The great debate – peanut butter: crunchy or smooth?
Ha, I’m a smoother, Lol.
What crazy food myths (if any) did you once buy into as a competitor?
You shouldn’t eat carbs before bed. You should eat every 2-3 hours to facilitate fat loss and muscle gains. You can only process 30 grams of protein at one meal. Sugar is the enemy. Avoid salt. You must eat 6 meals a day. Avoid fruit and most of all, fructose……. All myths I bought into.
What’s your favorite “cheat” food?
Ice cream. And if I have a gallon, I’m usually incapacitated for a week because I’m severely lactose intolerant!
What was the worst advice you’ve ever been given either from a nutrition, supplement or training standpoint?
Wow, there have been so many. But one that comes to mind is “Keep your fats and sodium as low as possible during peak week”, and “If you don’t squat, you’re not going to win any shows.”
I have found that many (not all) competitors, both experienced and inexperienced, can sometimes be closed- minded when it comes to advice. What advice would you give to someone from a nutrition, training and attitude perspective who was interested in competing?If you decided to compete, you can’t cut corners. You have to work hard and consistently and not search for short cuts. You have to eat a certain way, every day. And you can’t miss any training sessions. This must remain constant no matter what else is going on in your life. As we all know, “life happens”. Yet, as a competitor, you must cast aside all the usual turmoil of everyday life.
People sometimes forget that in order to do well in a show, it’s important to have support. Who have been your biggest supporters?
My family. Specifically, my mom and sister.
Aram, what else would you like to add?
I’d like to thank you for the opportunity, Raphael. You have not only been a long-time friend, but also a tremendous source of encouragement. You are an object lesson on professionalism, knowledge, and being an elite Bodybuilder. We all can benefit from you.

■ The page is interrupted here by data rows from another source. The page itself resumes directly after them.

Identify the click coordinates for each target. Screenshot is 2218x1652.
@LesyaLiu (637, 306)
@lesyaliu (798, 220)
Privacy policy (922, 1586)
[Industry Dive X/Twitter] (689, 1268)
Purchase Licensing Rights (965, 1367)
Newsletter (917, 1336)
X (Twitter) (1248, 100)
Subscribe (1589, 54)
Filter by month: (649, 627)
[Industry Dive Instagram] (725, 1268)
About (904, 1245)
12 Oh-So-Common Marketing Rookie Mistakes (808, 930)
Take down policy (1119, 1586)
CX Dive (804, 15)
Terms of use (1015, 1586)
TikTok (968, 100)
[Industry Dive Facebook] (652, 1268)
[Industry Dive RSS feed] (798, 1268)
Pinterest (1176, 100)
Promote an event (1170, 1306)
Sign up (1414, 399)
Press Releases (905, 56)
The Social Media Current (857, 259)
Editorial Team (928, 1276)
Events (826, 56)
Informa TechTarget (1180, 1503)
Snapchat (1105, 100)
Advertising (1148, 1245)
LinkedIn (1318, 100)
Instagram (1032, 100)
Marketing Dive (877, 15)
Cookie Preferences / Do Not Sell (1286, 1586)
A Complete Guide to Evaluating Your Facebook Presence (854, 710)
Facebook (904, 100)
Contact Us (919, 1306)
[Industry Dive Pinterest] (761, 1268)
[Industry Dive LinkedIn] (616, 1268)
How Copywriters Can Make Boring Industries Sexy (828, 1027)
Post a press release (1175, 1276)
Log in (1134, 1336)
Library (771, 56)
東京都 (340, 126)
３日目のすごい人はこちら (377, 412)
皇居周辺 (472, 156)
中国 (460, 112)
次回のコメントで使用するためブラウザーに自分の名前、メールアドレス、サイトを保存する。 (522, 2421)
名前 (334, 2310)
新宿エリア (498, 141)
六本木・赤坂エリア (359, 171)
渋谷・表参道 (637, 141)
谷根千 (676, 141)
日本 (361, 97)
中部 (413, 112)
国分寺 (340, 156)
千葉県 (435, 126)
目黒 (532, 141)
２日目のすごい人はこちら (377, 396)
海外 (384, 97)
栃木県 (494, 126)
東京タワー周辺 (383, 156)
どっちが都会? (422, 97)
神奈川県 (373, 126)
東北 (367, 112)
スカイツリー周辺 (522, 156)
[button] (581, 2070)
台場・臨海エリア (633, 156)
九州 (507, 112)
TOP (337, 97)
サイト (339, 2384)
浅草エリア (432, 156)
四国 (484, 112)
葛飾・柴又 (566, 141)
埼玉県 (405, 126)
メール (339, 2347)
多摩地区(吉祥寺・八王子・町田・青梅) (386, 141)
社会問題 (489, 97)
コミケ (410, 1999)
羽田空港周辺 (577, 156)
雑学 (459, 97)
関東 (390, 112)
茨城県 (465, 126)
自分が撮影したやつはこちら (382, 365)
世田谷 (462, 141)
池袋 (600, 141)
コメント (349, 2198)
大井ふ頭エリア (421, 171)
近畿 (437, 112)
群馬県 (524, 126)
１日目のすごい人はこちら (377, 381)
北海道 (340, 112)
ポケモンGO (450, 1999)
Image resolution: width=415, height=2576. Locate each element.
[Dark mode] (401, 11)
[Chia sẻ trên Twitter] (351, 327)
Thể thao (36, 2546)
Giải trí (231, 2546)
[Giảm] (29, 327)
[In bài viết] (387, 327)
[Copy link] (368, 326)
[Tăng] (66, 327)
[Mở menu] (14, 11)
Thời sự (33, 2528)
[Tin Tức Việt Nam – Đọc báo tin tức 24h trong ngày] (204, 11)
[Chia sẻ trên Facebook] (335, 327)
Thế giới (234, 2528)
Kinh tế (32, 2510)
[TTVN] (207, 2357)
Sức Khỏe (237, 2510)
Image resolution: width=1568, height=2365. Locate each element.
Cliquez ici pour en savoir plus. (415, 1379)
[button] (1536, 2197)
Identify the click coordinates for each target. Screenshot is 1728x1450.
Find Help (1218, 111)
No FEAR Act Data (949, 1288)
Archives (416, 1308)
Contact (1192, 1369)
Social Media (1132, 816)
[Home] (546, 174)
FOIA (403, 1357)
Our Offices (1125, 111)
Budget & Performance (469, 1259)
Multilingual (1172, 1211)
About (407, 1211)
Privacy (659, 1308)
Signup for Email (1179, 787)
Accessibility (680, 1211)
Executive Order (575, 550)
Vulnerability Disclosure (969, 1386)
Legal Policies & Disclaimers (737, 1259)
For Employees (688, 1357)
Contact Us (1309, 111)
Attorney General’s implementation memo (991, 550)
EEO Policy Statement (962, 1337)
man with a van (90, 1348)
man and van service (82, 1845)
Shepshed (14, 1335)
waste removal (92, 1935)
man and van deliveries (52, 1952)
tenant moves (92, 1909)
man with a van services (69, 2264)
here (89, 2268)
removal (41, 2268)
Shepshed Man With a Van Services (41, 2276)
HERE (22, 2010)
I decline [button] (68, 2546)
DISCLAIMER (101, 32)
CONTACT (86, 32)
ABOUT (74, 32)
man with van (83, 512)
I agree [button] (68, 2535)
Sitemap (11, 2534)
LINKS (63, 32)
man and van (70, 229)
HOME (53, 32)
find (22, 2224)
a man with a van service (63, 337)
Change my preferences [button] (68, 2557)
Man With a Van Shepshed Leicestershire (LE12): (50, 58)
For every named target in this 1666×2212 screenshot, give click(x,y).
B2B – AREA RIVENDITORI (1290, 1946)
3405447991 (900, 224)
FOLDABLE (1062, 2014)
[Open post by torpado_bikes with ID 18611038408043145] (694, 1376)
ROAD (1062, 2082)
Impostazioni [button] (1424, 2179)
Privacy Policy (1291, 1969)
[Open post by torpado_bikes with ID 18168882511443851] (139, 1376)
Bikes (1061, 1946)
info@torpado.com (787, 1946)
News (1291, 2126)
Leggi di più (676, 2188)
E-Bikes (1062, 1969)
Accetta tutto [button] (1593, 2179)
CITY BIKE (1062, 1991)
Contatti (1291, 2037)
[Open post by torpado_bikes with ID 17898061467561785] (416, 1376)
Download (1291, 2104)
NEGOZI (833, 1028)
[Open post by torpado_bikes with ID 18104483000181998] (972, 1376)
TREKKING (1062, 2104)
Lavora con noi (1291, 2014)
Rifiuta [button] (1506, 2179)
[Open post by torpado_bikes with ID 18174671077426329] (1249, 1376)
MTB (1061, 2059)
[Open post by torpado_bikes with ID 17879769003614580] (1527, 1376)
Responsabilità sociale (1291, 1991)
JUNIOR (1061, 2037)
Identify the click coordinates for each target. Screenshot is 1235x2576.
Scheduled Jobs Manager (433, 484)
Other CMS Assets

I have been an online personal trainer since 2005. I customize nutrition and training plans for a wide range of populations, from the competitive athlete/bodybuilder, to the everyday busy working mother simply wishing to drop a few pounds and feel and look great. My contact info is firstname.lastname@example.org
Thank you again, Raphael…
Great interview with an accomplished man, and judging from his answers, has overcome many obstacles. To me, this is what makes a great champion – overcoming adversity. Congratulations. Respectfully, Bill Neylon
Well said, Bill. Thanks so much for reading.